If any jobs are running on your nodes, you should see that reflected in the HOST(S) column. Note that there is a difference between a condor_q against the ATLAS Connect login node and a condor_q against your local login node, because the HTCondor glideins run for ~30 minutes or so longer than the actual jobs.

Here's an example output:
$ condor_q -name login.atlas.ci-connect.net -pool uct2-bosco.mwt2.org:11120?sock=collector -run
-- Schedd: login.atlas.ci-connect.net : <128.135.158.156:56549?PrivAddr=%3c10.1.5.82:56549%3e&PrivNet=mwt2.org>
 ID      OWNER            SUBMITTED     RUN_TIME HOST(S)
  15.63  ivukotic       12/4  12:41   0+03:11:34 2658 AT iut2-c073.iu.edu
  15.65  ivukotic       12/4  12:41   0+03:11:34 2445 AT iut2-c086.iu.edu
  15.75  ivukotic       12/4  12:41   0+03:11:34 30539 AT iut2-c080.iu.edu
  15.79  ivukotic       12/4  12:41   0+03:11:32 22538 AT iut2-c056.iu.edu
  15.81  ivukotic       12/4  12:41   0+03:11:32 10917 AT iut2-c085.iu.edu
  15.82  ivukotic       12/4  12:41   0+03:11:32 23417 AT iut2-c095.iu.edu
  15.83  ivukotic       12/4  12:41   0+03:11:32 28904 AT iut2-c092.iu.edu
  15.84  ivukotic       12/4  12:41   0+03:11:32 16445 AT iut2-c086.iu.edu
  15.85  ivukotic       12/4  12:41   0+03:11:32 17005 AT iut2-c121.iu.edu
  15.87  ivukotic       12/4  12:41   0+03:11:32 20936 AT iut2-c105.iu.edu
  15.502 ivukotic       12/4  12:41   0+02:45:29 32357 AT iut2-c114.iu.edu
  15.599 ivukotic       12/4  12:41   0+02:38:26 5192 AT iut2-c090.iu.edu
  15.600 ivukotic       12/4  12:41   0+02:38:26 6644 AT iut2-c044.iu.edu
  15.601 ivukotic       12/4  12:41   0+02:38:25 6177 AT iut2-c046.iu.edu
  15.604 ivukotic       12/4  12:41   0+02:38:26 20530 AT iut2-c054.iu.edu
  15.605 ivukotic       12/4  12:41   0+02:38:26 8155 AT iut2-c117.iu.edu
  15.609 ivukotic       12/4  12:41   0+02:38:26 11505 AT iut2-c106.iu.edu
  15.629 ivukotic       12/4  12:41   0+02:38:03 28297 AT iut2-c098.iu.edu
  15.630 ivukotic       12/4  12:41   0+02:38:03 15129 AT iut2-c118.iu.edu

2. We can check to see if the username of the submitter is in the job somewhere, otherwise we can inject this information into the job and write some documentation on how to retrieve it. 

Hope that helps.

Cheers,
Lincoln

On Dec 4, 2013, at 5:24 PM, Dr. Harinder Singh Bawa wrote:

Hi Rob , lincoln,

I have some queries, if you can answer would be appreciated. I am seeing 206 jobs being run on our Fresno T3 cluster under name "fresnoatlas" which is registered as connect client. 

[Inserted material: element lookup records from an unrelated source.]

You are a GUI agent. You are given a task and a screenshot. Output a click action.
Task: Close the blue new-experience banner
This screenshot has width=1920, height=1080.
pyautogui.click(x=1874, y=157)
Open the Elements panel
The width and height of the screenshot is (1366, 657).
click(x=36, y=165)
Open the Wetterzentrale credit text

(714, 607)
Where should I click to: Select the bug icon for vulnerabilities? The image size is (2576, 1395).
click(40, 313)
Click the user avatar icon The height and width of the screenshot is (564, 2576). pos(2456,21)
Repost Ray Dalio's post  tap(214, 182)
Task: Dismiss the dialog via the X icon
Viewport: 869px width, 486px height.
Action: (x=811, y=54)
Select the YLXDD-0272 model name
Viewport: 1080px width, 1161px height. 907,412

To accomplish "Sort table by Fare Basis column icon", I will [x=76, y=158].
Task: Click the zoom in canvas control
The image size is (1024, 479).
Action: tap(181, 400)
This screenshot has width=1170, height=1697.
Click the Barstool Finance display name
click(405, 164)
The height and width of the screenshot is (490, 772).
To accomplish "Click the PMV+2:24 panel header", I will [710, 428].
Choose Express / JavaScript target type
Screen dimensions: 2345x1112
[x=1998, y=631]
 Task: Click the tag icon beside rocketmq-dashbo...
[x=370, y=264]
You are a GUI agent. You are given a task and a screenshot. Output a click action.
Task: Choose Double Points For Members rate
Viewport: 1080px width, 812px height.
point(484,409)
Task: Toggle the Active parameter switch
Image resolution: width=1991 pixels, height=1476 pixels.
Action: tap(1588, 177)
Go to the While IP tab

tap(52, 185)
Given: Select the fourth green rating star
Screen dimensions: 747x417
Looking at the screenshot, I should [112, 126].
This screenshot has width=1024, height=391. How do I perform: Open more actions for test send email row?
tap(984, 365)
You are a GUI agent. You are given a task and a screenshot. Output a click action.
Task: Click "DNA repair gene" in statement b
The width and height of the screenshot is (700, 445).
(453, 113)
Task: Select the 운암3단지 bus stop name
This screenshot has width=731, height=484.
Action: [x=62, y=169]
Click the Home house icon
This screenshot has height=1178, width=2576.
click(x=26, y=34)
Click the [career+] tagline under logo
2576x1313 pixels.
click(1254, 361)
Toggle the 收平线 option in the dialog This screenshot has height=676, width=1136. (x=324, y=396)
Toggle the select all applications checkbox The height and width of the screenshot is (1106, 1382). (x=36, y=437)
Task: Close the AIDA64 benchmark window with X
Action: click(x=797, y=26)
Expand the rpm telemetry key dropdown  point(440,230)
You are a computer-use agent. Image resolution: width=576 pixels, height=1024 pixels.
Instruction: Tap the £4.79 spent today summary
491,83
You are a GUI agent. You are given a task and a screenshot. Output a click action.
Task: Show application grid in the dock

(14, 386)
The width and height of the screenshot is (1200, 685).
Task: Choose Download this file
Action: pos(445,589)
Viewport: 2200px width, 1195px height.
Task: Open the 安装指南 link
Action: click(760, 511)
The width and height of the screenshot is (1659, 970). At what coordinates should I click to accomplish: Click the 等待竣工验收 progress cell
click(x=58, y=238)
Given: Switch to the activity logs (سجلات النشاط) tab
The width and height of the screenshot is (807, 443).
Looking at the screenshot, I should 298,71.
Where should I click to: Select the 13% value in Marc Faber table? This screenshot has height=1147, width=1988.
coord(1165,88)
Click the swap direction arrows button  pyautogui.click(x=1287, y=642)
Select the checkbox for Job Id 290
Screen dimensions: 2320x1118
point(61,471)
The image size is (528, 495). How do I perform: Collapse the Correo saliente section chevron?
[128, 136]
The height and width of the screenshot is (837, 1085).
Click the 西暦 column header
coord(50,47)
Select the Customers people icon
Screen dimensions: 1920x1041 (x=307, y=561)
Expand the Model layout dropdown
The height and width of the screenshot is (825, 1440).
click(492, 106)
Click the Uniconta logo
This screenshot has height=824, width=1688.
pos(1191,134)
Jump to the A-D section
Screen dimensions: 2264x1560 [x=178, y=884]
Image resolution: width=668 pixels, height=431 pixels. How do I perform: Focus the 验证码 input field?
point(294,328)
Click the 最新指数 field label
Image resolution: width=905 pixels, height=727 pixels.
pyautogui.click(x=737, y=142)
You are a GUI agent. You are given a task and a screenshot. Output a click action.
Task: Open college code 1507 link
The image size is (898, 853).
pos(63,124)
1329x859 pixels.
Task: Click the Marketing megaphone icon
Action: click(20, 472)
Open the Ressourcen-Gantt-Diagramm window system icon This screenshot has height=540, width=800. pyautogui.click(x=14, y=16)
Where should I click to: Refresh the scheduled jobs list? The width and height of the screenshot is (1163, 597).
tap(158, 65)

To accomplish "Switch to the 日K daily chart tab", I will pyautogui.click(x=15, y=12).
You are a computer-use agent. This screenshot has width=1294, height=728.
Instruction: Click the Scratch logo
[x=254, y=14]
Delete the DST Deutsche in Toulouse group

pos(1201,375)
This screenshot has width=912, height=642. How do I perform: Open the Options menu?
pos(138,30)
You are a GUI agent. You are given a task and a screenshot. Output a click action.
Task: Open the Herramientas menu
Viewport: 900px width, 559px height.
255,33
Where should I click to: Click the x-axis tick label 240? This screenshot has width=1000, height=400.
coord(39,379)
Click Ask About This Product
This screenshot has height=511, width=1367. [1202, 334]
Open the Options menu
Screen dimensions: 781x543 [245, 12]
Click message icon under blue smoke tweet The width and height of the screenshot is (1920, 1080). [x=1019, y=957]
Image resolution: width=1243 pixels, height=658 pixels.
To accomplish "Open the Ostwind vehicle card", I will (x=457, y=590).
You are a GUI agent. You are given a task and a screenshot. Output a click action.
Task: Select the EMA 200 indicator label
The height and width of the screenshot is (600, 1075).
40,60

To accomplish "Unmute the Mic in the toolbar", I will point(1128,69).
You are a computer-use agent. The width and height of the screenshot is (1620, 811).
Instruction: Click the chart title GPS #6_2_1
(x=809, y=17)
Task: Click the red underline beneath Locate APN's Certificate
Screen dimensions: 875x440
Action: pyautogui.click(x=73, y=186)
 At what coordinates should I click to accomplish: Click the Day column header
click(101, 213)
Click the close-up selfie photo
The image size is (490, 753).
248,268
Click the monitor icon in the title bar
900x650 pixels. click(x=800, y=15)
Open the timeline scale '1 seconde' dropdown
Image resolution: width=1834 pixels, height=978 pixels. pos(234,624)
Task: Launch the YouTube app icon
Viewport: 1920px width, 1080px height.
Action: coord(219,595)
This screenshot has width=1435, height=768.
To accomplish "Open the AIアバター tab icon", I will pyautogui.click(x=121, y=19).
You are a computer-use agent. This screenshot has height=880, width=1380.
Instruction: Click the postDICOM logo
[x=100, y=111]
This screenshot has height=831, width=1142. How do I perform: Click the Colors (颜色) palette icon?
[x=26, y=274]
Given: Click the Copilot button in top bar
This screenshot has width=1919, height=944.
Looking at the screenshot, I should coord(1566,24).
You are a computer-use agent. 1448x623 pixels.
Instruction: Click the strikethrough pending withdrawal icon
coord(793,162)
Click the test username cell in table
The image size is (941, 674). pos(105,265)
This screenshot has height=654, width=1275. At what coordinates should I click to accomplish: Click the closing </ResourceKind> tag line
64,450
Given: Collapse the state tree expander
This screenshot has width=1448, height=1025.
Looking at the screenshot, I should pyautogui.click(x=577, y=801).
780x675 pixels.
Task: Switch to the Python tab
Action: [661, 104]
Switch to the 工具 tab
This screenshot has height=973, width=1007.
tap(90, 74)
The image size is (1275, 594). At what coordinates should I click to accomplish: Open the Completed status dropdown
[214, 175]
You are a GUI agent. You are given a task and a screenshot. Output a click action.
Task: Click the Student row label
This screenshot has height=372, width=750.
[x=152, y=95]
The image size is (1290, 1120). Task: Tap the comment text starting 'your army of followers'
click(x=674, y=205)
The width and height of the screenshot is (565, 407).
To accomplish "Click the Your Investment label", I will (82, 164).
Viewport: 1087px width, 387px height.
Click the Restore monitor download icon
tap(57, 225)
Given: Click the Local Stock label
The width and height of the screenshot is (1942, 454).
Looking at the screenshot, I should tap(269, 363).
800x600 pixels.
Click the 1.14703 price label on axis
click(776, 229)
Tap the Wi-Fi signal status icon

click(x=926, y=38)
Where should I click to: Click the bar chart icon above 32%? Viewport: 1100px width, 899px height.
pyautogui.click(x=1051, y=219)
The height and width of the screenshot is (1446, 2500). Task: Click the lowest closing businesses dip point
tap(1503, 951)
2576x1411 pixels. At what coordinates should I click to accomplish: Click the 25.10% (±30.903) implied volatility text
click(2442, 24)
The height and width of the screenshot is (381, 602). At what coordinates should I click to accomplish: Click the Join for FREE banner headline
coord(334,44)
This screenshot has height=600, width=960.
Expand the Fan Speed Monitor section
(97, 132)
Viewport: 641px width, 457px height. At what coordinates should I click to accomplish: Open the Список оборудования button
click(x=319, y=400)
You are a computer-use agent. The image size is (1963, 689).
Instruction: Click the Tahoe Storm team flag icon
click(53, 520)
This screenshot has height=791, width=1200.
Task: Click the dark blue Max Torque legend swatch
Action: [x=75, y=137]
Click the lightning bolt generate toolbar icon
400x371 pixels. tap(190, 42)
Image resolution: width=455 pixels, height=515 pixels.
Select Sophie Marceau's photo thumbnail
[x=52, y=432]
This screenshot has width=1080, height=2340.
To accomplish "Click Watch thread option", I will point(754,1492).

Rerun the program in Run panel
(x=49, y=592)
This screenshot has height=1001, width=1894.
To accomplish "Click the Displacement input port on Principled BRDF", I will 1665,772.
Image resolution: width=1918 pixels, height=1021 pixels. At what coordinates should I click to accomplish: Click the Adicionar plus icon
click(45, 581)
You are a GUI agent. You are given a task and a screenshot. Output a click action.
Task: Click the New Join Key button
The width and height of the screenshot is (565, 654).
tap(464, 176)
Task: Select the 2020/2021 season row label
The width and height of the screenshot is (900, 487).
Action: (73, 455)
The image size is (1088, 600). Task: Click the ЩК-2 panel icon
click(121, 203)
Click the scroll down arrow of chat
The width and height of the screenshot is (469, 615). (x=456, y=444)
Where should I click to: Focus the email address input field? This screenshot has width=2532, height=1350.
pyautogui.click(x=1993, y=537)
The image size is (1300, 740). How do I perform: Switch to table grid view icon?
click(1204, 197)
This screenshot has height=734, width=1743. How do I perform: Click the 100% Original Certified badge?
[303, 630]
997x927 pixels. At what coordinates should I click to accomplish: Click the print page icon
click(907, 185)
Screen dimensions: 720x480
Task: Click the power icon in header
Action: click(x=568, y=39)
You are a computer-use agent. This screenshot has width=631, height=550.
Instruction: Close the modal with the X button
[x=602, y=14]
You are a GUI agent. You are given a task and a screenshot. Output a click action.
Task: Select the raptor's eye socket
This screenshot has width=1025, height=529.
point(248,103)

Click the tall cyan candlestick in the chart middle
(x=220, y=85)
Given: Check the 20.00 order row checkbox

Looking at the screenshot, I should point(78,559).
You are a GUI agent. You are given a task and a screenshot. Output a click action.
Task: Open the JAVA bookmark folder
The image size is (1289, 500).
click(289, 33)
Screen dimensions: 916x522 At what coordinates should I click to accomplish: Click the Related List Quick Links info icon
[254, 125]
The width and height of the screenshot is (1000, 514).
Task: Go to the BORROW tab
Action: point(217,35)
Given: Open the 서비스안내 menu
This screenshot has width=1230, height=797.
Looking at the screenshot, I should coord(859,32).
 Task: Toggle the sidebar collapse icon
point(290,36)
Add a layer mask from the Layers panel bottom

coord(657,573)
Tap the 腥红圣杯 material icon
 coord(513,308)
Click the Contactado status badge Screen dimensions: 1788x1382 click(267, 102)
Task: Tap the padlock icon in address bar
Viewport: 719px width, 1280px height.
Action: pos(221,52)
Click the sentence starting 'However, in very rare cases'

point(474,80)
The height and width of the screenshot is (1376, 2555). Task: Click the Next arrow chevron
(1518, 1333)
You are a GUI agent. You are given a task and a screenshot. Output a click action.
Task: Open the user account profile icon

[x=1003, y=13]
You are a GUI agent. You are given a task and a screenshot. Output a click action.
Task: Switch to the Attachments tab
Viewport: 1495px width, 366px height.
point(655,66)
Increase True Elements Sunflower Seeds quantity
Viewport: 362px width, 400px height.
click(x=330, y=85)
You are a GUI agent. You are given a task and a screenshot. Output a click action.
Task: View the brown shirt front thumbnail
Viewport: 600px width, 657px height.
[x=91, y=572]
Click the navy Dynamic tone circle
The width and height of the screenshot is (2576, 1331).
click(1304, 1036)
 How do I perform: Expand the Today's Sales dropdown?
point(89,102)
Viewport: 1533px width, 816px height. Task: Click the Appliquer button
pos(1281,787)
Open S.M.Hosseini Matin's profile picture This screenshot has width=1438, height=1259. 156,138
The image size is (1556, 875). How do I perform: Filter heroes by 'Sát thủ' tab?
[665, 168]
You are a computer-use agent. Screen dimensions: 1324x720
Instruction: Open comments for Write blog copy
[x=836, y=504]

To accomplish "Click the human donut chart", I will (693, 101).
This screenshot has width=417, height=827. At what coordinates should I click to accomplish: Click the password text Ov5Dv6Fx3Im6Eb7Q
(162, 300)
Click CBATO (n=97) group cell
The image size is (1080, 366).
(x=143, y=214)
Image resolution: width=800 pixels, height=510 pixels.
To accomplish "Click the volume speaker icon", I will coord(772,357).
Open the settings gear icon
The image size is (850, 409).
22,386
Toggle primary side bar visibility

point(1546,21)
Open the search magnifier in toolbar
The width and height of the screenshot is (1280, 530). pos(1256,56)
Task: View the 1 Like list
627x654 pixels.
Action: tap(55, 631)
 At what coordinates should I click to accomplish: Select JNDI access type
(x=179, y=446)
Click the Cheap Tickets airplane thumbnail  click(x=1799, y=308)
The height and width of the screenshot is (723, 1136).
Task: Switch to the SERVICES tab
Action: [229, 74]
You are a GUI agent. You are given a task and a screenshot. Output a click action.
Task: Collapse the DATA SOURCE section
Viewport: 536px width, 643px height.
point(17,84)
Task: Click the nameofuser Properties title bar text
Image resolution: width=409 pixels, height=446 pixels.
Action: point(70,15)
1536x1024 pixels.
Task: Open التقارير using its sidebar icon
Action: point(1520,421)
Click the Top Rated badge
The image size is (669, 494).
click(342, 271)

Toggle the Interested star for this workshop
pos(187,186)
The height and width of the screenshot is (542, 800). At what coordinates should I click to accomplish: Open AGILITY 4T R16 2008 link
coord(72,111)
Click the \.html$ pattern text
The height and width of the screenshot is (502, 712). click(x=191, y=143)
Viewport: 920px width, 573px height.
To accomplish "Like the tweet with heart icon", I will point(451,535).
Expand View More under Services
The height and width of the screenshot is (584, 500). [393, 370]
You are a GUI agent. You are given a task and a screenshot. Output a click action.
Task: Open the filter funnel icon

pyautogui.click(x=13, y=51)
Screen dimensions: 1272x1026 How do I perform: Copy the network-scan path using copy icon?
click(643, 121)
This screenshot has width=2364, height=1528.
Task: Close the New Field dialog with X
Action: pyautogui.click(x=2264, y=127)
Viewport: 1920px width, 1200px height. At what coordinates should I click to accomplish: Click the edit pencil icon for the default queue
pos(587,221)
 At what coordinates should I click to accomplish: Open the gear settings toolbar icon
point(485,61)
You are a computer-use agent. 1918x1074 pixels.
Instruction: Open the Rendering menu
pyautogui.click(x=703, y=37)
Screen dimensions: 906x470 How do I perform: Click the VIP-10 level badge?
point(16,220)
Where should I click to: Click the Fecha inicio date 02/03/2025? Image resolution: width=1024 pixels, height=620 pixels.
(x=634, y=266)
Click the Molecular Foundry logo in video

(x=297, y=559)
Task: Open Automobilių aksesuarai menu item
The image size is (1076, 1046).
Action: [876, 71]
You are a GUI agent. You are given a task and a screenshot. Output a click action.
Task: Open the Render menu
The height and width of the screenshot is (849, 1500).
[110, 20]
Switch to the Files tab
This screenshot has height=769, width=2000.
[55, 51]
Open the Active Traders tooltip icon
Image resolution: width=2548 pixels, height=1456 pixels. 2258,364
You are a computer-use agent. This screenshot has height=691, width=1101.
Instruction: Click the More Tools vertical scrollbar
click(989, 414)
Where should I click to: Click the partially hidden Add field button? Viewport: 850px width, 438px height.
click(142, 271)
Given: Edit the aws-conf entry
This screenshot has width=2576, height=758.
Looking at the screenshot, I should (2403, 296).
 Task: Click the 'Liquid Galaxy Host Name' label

3474.0   fresnoatlas    12/4  14:45   0+00:00:00 I  0   0.0  condor_exec.exe -d
3475.0   fresnoatlas    12/4  14:45   0+00:00:00 I  0   0.0  condor_exec.exe -d
3476.0   fresnoatlas    12/4  14:45   0+00:00:00 I  0   0.0  condor_exec.exe -d
3477.0   fresnoatlas    12/4  14:46   0+00:00:00 I  0   0.0  condor_exec.exe -d
3478.0   fresnoatlas    12/4  14:46   0+00:00:00 I  0   0.0  condor_exec.exe -d
3479.0   fresnoatlas    12/4  14:46   0+00:00:00 I  0   0.0  condor_exec.exe -d
3480.0   fresnoatlas    12/4  14:46   0+00:00:00 I  0   0.0  condor_exec.exe -d
3481.0   fresnoatlas    12/4  14:46   0+00:00:00 I  0   0.0  condor_exec.exe -d
3482.0   fresnoatlas    12/4  14:46   0+00:00:00 I  0   0.0  condor_exec.exe -d

206 jobs; 30 idle, 176 running, 0 held

*********************************************************************************

This was the question I asked before: You submitted say 10k jobs from atlas connect. 

From our side:

1. How do we see how many jobs are being allotted to Fresno T3.  Using condor_q -global gives me  Fresno Atlas got 206 jobs, but Is it all I need to look for?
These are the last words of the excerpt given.